Welcome to Refugee History.

In order to find solutions to the current challenges posed by human displacement, forced migration and refugee movement, we need to have an evidence-based conversation that draws on expertise, research and experience. Refugee History hosts a broad and multi-disciplinary experts directory. Contributors to our blog are members of our directory or guest experts meaning that all our content is driven by evidence, expertise, and experience –rather than emotion or opinion.

This is an interactive site so please join in the conversation, contact our experts, and share our platform with your own networks. 

#28for28: Sharing Space

@RefugeeHistory is sharing space – sharing its home(page) – and broadcasting writers’ stories of those who experience indefinite immigration detention in the UK and those who work with them. Many other organisations including the Royal Society of Literature are doing the same. Over 28 days, you will find tales here, showing the fundamental power of literature to bring about change.

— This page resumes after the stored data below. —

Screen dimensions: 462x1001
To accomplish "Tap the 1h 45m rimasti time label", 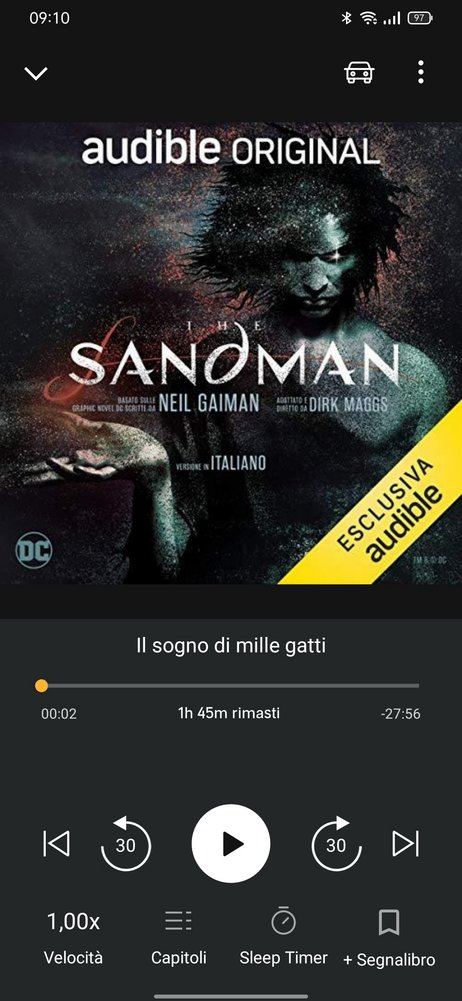I will (x=228, y=713).
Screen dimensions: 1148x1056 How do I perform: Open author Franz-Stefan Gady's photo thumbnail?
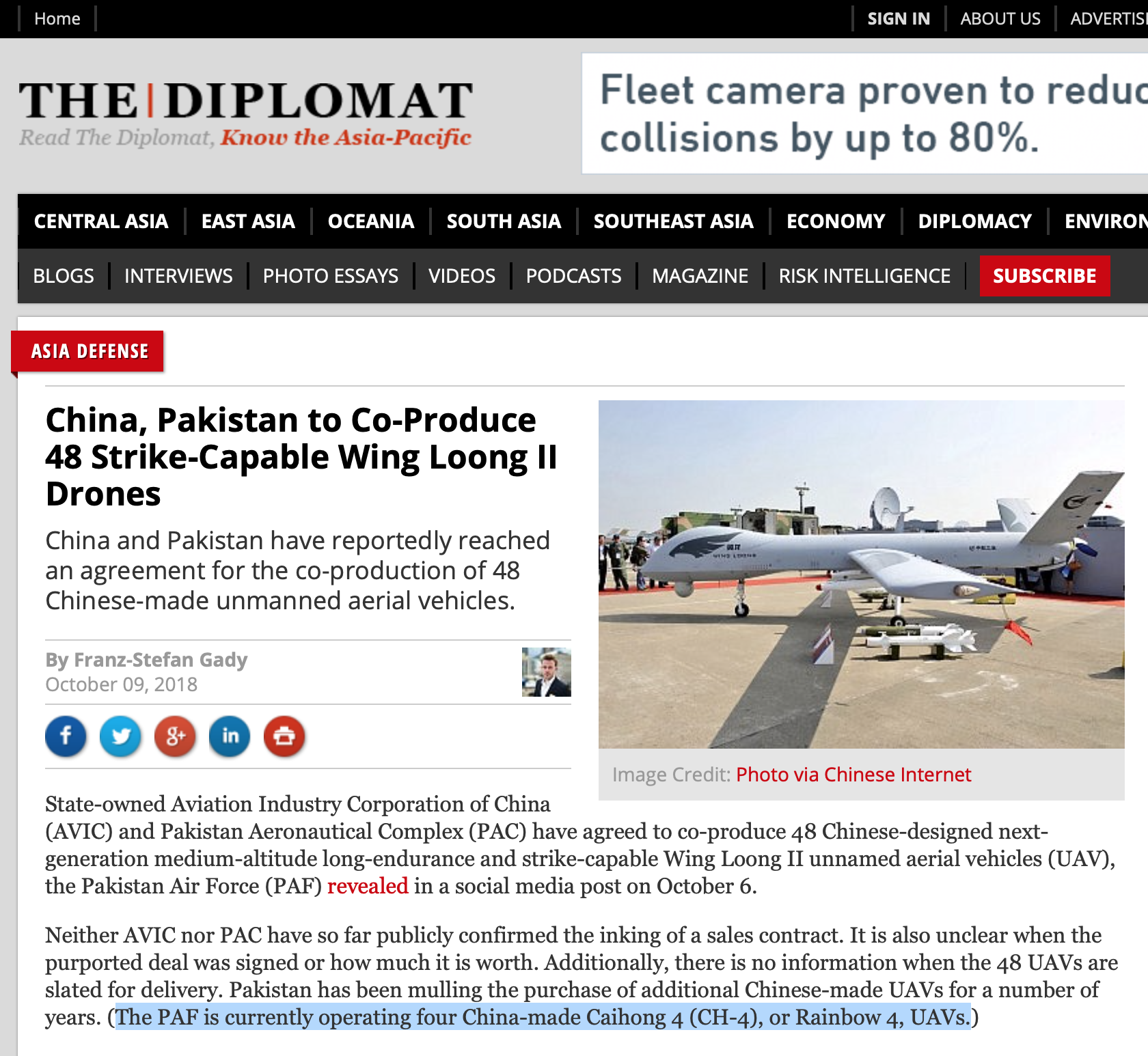(546, 672)
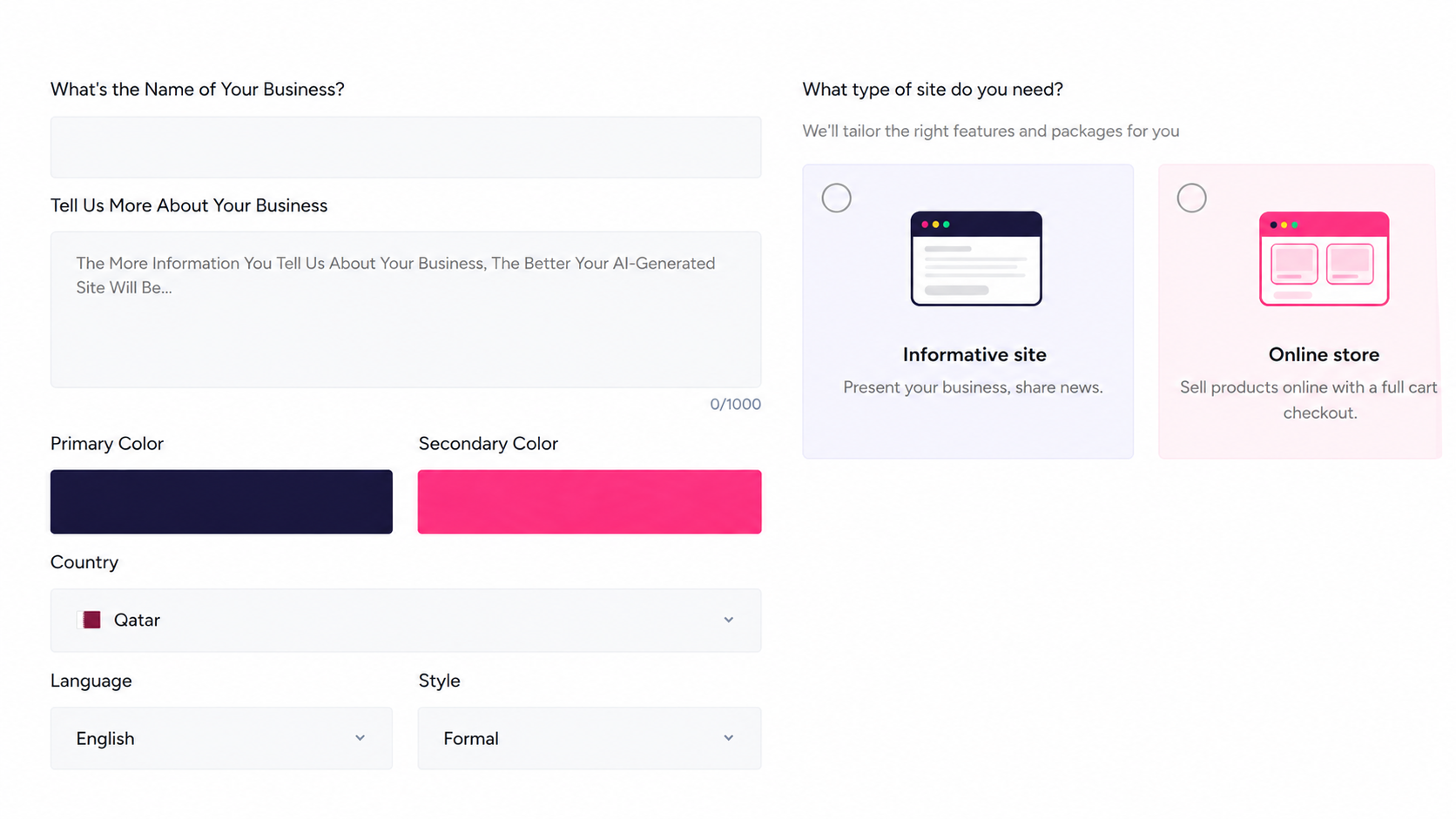Viewport: 1456px width, 819px height.
Task: Click the Qatar flag icon
Action: 91,620
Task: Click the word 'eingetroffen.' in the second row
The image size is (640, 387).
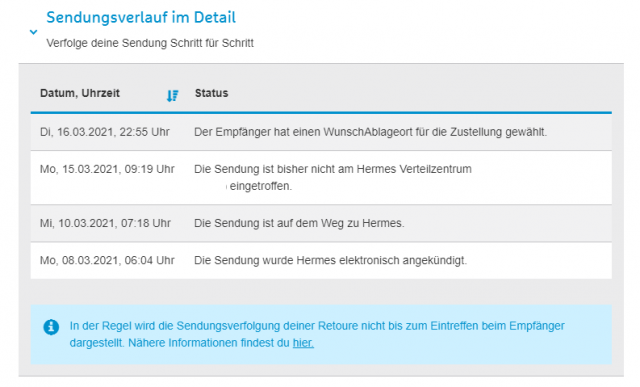Action: [x=261, y=186]
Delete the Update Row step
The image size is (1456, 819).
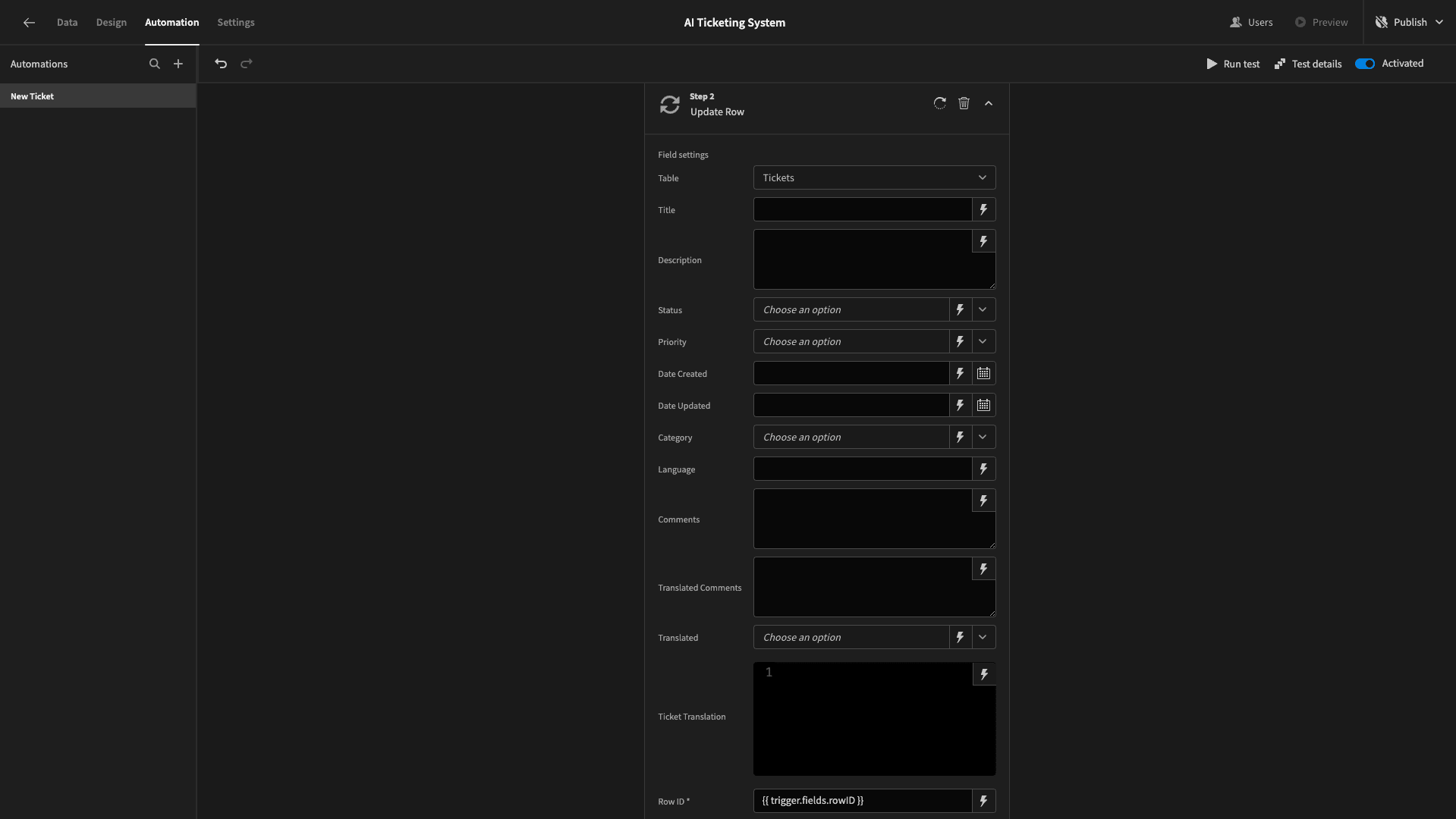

The UK is the only country in Europe that detains people indefinitely for administrative purposes and without judicial oversight under immigration rules. Rooted in the work of the Gatwick Detainees Welfare Group,  and supported by the University of Kent, Refugee Tales shares the tales of those who have been indefinitely detained in immigration detention. To highlight the call for a 28 day time limit for immigration detention, Refugee Tales is releasing 28 tales online – one each day over 28 days on the website www.28for28.org Writers and actors lend their words and voices to asylum seekers, refugees and people in indefinite detention. @RefugeeHistory supports the Refugee Tales call for an end to indefinite detention.


 About Refugee Tales

Through Refugee Tales, writers collaborate with asylum seekers, refugees and people in indefinite detention who share their stories. Taking Chaucer’s great poem of journeying – Canterbury Tales – as a model, writers tell a series of tales as they walk in solidarity with detainees. As they walk, they create a space in which the language of welcome is the prevailing discourse.